Task directions:
Transcribe the records below exactly as written, from the opening line through the line that contains "Std Pouch SPK2 16×24 (413, 1421)".

Information shown section start

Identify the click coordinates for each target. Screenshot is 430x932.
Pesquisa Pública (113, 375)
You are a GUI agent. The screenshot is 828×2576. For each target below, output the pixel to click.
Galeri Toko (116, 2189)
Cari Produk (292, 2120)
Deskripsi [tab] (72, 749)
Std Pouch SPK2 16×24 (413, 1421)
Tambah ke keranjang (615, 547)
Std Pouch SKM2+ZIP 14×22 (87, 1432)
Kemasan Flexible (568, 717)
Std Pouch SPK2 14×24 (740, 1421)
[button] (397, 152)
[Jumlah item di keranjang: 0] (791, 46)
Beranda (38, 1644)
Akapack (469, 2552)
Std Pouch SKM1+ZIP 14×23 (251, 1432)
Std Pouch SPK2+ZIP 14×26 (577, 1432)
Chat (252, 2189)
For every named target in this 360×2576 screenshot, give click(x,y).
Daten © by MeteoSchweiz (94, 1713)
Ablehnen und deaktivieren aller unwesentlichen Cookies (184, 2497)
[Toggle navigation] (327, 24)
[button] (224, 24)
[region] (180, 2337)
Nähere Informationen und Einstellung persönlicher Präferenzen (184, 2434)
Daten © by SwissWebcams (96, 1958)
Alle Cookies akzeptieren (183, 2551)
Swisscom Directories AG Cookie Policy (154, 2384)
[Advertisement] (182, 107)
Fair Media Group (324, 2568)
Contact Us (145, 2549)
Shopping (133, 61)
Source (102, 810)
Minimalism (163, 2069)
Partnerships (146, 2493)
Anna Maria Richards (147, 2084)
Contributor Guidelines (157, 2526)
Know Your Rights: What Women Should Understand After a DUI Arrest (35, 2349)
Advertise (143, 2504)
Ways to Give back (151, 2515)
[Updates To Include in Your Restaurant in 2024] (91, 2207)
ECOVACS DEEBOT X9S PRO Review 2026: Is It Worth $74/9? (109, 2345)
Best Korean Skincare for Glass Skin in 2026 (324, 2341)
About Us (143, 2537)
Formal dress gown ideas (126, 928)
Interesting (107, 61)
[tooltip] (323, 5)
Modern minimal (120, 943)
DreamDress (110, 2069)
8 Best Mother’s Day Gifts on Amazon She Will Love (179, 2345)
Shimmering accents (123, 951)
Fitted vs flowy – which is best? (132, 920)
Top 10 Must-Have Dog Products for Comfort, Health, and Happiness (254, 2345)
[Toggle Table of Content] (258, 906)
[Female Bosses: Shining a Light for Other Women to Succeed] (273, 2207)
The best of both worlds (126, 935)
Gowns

Information shown section end

Expected answer:
Identify the click coordinates for each target. Screenshot is 430x932.
Pesquisa Pública (113, 375)
You are a GUI agent. The screenshot is 828×2576. For each target below, output the pixel to click.
Galeri Toko (116, 2189)
Cari Produk (292, 2120)
Deskripsi [tab] (72, 749)
Std Pouch SPK2 16×24 (413, 1421)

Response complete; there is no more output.